England hero Paul Collingwood reflected on the vagaries of batting form after a second successive century saw them to victory over Australia in Melbourne.
Collingwood celebrates after reaching his century
"I went through a period where I felt I was batting with a stump in my hand," the Durham all-rounder commented.
"Thankfully I got that hundred earlier in the week [against New Zealand] and it gives you a lot of confidence.
"I went out there with a positive attitude again and it's a great feeling to bring the boys home."
Collingwood finished with an unbeaten 120 as England won the first game of the best of three Commonwealth Bank Series final by four wickets.
Stands of 133 with Ian Bell and 74 with skipper Andrew Flintoff kept the team in contention and Collingwood saw it through to the end for his highest score in a limited overs international.
"I'm not the hardest hitter in the world, so I have to pick the ones and twos up and the big fields over here suit my game a little bit.
"That's the way I play. I don't want to go outside my bubble and try to play like a Freddie Flintoff or a Kevin Pietersen, I play like Paul Collingwood and hopefully that's good enough," the 30-year-old added.
We can finish the tour on a high and that's a huge incentive
England went into the game handicapped by the absence of captain Michael Vaughan, who was ruled out of the finals because of a recurrence of his hamstring problem.
But they rose to the occasion in a performance which delighted stand-in skipper Flintoff.
He hailed Collingwood's innings as the best he had seen in a one-day match by an England batsman.
"The way he knocked ball round, the stamina and mental strength, the skill and timing was something to behold.
"This side is renowned for scrapping and showing a lot of character and Paul typifies that - he leads in that respect," said Flintoff.
He admitted the nerves had been jangling in the closing overs, adding: "I was a little bit excitable, clapping every run as you can imagine, but while Colly was out there I had every faith [we'd do it]."
Wicket-keeper Paul Nixon was with Collingwood at the end, and he revealed that a rocket for the team from Flintoff during Australia's innings had also been crucial.
Australia were 170-1 at one stage, but collapsed to 252 all out as England raised their game.
"In the last 10-15 overs when we were in the field, Freddie kicked us back into gear," said Nixon.
"We weren't on it and he reminded us this is a final, big time. It was important to get the collective thought process going again."

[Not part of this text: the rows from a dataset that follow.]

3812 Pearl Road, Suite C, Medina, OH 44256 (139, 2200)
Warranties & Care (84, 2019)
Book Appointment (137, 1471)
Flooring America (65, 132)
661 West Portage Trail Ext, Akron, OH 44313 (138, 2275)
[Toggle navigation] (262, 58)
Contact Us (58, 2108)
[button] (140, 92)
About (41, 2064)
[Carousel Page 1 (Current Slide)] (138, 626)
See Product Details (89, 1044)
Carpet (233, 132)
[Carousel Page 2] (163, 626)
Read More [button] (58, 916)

The two sides now head to Sydney for Sunday's second game, with England looking to win Australia's tri-series trophy for the first time since their 1986-87 tour.
"We've 'snuck' into these finals - and I've been like a bear with a sore head after our defeats - so it would be nice to bring something home.
"There are still two games left, and we'll try our damnedest to go 2-0 up on Sunday - although we know Australia will come back fighting. But we can finish the tour on a high and that's a huge incentive," said Flintoff.